Towards Automation for γ-Ray Spectroscopy
ORAL
Abstract
Over the past century, γ-ray spectroscopy has been a powerful experimental tool for probing the structure of atomic nuclei. Incremental improvements in radiation detectors and ion accelerator technologies have dramatically increased both the quality and quantity of the nuclear data that can be collected in a single measurement. However, traditional methods of analyzing spectroscopic data towards the goal of constructing accurate nuclear decay schemes have remained largely unchanged over time.
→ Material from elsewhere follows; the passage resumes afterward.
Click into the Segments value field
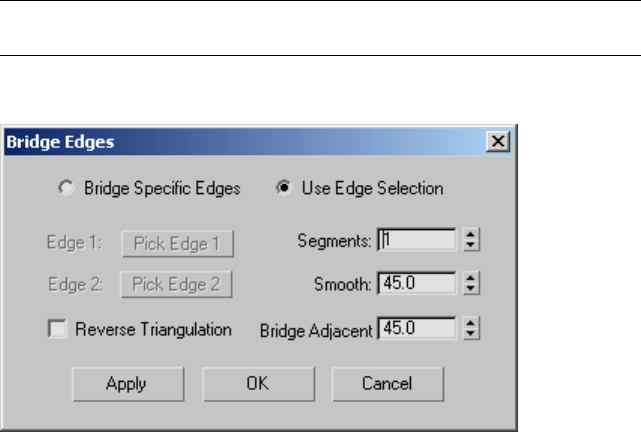pyautogui.click(x=415, y=241)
Visually inspecting one- and two-dimensional histograms, time-gating on γ-ray coincidence data, fitting spectra, and building upon previously reported level diagrams within the academic literature are time-consuming and error-prone processes, which would likely benefit from the application of modern data science techniques. Here, we discuss the development of computational tools for analyzing high-statistics, γ-ray datasets, presenting preliminary capabilities benchmarked against evaluated nuclear data. In addition to automating familiar analysis steps, such as multidimensional background subtraction and Gaussian peak-fitting, we also propose a reformulation of the scheme-building procedure as a Bayesian inverse problem. Using existing numerical optimization methods, this novel approach to spectroscopic analysis enables the recovery of a directed level-scheme graph from symmetric γ-γ coincidence matrices.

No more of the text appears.